Hylla on Jan. 23 ordered United Life Insurance to answer the Lakin firm's questions on policies it sold in Illinois from 1991 to 2000.
He also ordered United Life to produce documents on marketing and advertising in Illinois from 1991 to the present.
Hylla rejected United Life's argument that the questions covered many years more than the statute of limitations.
The order closed an odd process of three steps by three judges.
Plaintiff Christopher Booher of Wood River sued United Life in 2001, alleging fraud in sales of credit insurance on automobile purchases.
Former Circuit Judge Phillip Kardis certified Booher's claim as a multi-state class action in 2003.
In 2005 Kardis retired and the case passed to Circuit Judge Don Weber.
United Life moved to decertify the class in light of an Illinois Supreme Court decision in Avery v. State Farm.
In Avery, the Justices held that courts cannot apply Illinois consumer fraud law to transactions in other states.
Weber did not decertify the class but he shrank it to Illinois only.
Last August, Daniel Cohen of the Lakin firm asked United Life to identify everyone who bought credit insurance in Illinois from 1991 to 2000.
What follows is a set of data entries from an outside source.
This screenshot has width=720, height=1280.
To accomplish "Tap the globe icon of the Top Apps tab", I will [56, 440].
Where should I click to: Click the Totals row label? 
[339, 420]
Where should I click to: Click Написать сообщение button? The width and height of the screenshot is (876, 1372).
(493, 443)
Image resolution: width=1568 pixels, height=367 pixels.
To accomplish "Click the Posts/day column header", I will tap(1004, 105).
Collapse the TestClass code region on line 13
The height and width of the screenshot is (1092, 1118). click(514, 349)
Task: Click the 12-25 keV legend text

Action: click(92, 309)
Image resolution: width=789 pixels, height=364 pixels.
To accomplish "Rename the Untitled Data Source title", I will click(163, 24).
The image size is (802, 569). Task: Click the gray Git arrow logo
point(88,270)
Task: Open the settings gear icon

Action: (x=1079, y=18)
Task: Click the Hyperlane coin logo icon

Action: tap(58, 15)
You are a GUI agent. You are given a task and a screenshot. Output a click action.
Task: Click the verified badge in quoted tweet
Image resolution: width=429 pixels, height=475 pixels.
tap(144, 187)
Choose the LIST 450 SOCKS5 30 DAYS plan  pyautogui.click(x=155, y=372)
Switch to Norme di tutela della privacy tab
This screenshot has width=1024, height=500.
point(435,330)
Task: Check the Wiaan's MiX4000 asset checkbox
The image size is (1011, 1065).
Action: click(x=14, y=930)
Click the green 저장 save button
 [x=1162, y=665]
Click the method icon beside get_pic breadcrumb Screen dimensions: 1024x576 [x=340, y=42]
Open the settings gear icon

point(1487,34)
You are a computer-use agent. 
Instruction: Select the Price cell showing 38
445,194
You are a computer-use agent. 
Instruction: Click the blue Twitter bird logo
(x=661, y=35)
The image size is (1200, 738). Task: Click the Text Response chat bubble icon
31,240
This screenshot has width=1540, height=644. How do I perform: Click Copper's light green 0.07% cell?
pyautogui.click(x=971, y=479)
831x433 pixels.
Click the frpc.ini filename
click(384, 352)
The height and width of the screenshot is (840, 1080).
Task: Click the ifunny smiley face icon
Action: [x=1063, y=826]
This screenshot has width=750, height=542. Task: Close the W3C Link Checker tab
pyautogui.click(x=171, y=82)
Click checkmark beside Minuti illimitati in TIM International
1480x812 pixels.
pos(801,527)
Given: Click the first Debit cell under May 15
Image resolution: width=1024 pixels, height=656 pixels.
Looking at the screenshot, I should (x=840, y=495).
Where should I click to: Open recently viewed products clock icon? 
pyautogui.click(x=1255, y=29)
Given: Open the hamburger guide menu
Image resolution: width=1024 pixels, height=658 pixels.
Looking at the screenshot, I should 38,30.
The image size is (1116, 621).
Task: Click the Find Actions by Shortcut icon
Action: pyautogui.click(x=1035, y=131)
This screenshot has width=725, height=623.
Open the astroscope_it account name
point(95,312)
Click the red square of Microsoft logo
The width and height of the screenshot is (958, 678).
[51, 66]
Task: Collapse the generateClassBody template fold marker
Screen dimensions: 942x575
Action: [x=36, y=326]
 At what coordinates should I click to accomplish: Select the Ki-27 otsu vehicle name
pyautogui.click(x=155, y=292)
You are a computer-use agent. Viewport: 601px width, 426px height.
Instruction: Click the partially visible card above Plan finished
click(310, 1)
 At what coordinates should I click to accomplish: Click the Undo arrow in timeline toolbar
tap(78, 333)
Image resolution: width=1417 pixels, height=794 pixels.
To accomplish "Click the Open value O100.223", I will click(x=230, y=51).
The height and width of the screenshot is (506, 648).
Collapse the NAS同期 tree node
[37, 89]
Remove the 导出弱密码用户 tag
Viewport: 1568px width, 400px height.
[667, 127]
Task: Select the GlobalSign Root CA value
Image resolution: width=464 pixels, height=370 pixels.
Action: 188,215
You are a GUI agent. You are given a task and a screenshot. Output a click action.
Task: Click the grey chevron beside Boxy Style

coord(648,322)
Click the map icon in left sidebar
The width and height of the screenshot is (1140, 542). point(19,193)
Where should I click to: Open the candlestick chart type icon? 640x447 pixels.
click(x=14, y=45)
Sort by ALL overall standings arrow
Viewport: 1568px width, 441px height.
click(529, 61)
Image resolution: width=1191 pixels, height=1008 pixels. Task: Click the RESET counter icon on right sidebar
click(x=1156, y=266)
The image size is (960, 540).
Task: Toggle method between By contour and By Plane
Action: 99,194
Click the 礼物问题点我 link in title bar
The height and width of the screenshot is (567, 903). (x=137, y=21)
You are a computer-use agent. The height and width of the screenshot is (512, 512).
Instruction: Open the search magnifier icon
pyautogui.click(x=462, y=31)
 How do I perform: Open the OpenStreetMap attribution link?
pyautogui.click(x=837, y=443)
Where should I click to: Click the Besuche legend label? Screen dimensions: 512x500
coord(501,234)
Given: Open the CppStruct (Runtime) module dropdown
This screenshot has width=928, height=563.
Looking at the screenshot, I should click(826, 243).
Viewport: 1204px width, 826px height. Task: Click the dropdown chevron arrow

He asked for name, address, social security number, date of birth, specific purchase, total price and the amount the dealer paid United Life.
He asked United Life to identify every Illinois dealer who sold policies from 1991 to 2000. He asked for the number of each policy.
Cohen asked for all documents on marketing and advertising in Illinois from 1991 to the present.
For United Life, James Garrison of St. Louis filed objections in September 2006.
Cohen moved Sept. 20 to compel answers. He wrote that Kardis specifically rejected temporal boundaries in defining the class.
He wrote that Weber narrowed the geographic scope of the class but did not narrow its temporal identification or the scope of discovery.
He wrote that United Life "fails to take account of the availability of the 'discovery rule' as a means of tolling and/or extending the statute of limitations…"
Garrison replied, "…there has been absolutely no proof of the existence of any discovery issue."
"There is absolutely no evidence in this case which would support the tolling of the applicable statutes of limitations…," Garrison wrote.
He called it a fishing expedition.
Hylla disagreed. After a Jan. 12 hearing he granted the motion.
The Record requested a transcript of the hearing but no court reporter transcribed it.
Plaintiff Booher went to high school with Brad Lakin of the Lakin firm, according to Booher's deposition in another Lakin case.
In that case Booher sued General Motors over an extended service plan.
In his deposition Booher said that a friend at a social event told him he was working on kickbacks at car dealerships.
He said the friend was Brad Lakin. He said, "I grew up with him in the summers playing baseball."